When couples go through divorce, the court will typically require one spouse to pay alimony to the other. The purpose of these payments is to ensure that the lower earning spouses can maintain the same standard of living that they enjoyed during the marriage.
Traditionally, many states have required ex-spouses to pay alimony benefits until one of the parties dies or, in some cases, remarries. Today, many states, including Texas, are doing away with automatic lifetime alimony benefits to keep up with changes in our modern culture’s family and gender norms.
In the past, it was common for a man to go out into the workplace and earn a living while his wife stayed home and raised the children. While some women may have provided part-time services to earn extra income, they generally did not pursue higher education or full-time careers outside of the home.
After divorce, therefore, women were less capable of supporting themselves and needed the support that they were owed.
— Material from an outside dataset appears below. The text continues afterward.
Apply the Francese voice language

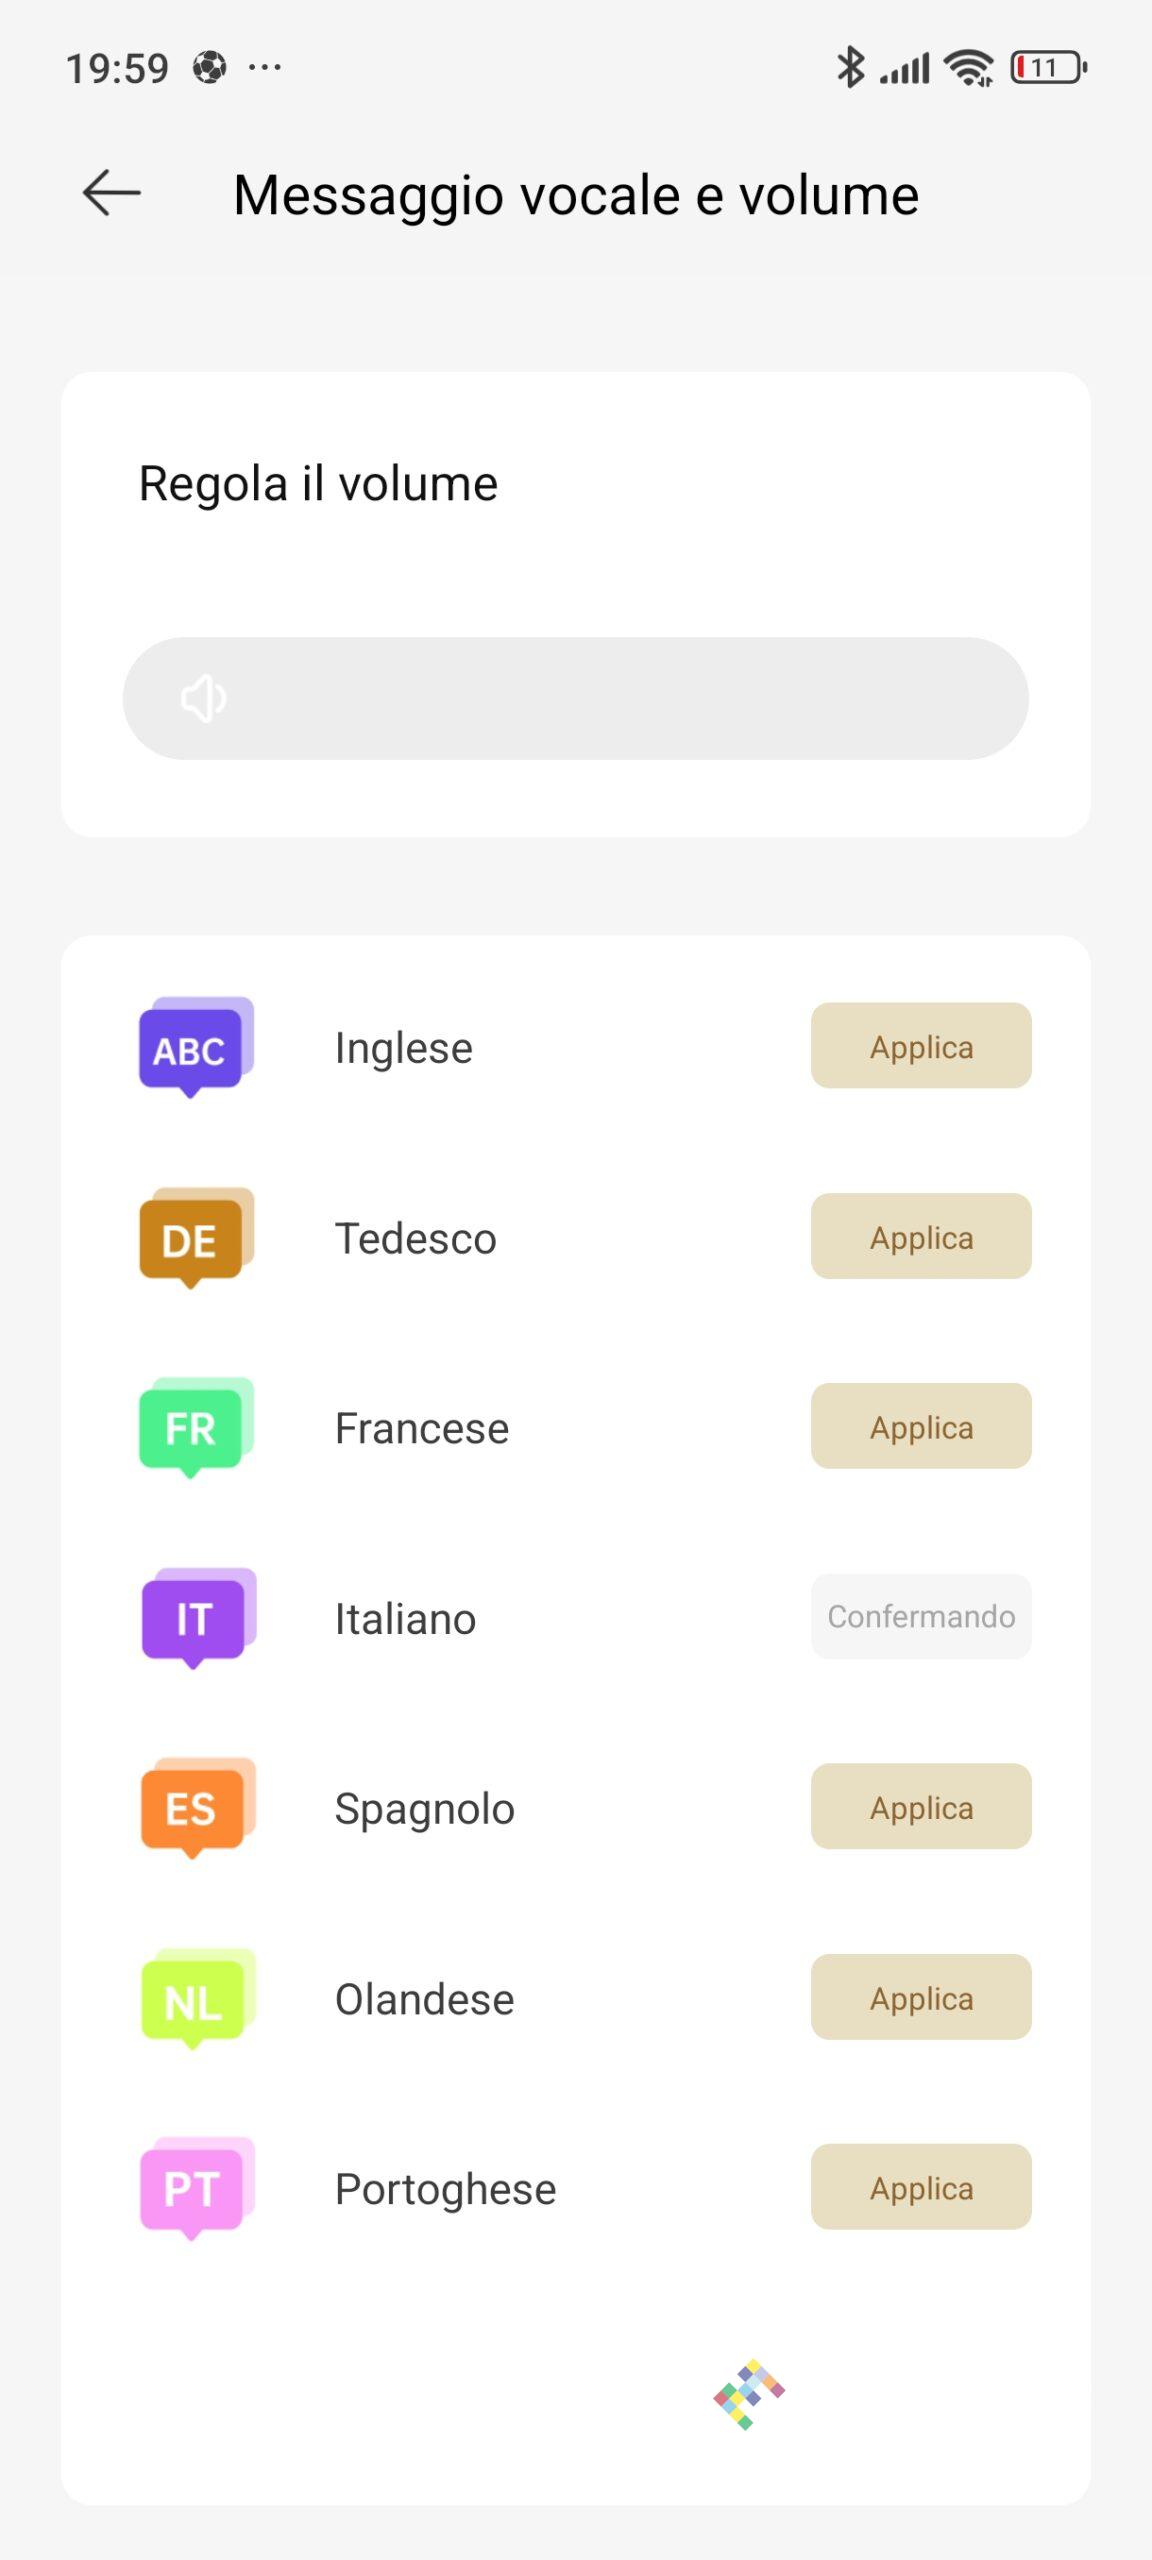(920, 1426)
Today, life in the United States is quite different. Women arguably have the same education and career opportunities as men, many of them working full-time during the marriage. The old alimony scheme just does not make much sense in the modern world.
Texas has come to a reasonable compromise on this spousal support issue. Under Texas law, a court will only award alimony in cases where the marriage lasted for at least 10 years or one of the spouses is unable to support themselves financially. Other states have adopted laws that are similar to the Texas version, such as providing alimony for a length of time equal to the length of the marriage or on a case-by-case basis according to the actual financial needs of the parties.
This issue comes up on our Texas blog because Massachusetts is currently in the process of changing its alimony standards. The Senate recently approved a change, and now it’s up to their governor to make it official. Florida also changed its alimony laws recently. This is a country of constant evolution, and that is reflected in the family law system.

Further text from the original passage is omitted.